新型コロナ感染は人の言動にも影響? トランプの行動との関連性は

Photo by Win McNamee/Getty Images

Photo by Win McNamee/Getty Images

その名を非常に広く知られている政治家の一人が最近、新型コロナウイルス(SARS-CoV-2)に感染した。その後、その政治家は以前にも増して、エキセントリックな行動を取っている。

そうした様子を目にした多くの批評家たち(医師を含む)は、この政治家の行動にSARS-CoV-2への感染が関連しているのではないかとの疑いを持っている。実際に、感染が神経症状を引き起こす可能性はあるのだろうか?──その可能性は、ある。
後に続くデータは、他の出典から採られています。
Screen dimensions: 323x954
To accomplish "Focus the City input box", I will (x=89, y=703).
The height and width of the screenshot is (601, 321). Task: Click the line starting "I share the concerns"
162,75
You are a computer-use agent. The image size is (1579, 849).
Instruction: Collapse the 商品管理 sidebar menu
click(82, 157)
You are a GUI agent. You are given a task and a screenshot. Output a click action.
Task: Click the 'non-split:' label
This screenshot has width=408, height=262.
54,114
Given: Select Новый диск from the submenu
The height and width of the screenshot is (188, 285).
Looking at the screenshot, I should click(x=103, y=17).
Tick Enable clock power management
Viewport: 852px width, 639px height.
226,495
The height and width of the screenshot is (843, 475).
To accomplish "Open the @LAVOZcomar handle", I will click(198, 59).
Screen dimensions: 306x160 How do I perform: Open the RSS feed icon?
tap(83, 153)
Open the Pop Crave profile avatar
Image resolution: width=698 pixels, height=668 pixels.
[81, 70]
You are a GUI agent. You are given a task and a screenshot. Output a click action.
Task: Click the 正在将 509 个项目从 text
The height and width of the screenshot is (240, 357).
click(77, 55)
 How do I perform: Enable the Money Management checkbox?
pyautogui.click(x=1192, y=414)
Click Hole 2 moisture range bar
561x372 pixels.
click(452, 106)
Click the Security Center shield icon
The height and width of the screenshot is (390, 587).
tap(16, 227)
新型コロナウイルス感染症(Covid-19)の症状について、これまで最も注目されてきたのは、このウイルスが肺に与える損傷だ。呼吸困難に陥ることや、人工呼吸器が必要になること、肺に起きた問題が死亡につながることが指摘されてきた。肺の細胞に侵入したSARS-CoV-2は、爆発的な勢いで複製する力を持っている。

さらに、SARS-CoV-2は肺に深刻なダメージを与えるだけでなく、免疫系の過剰反応、いわゆる「サイトカインストーム」を引き起こす。感染した患者はこのウイルスそのものではなく、サイトカインストームによって死亡する場合もある。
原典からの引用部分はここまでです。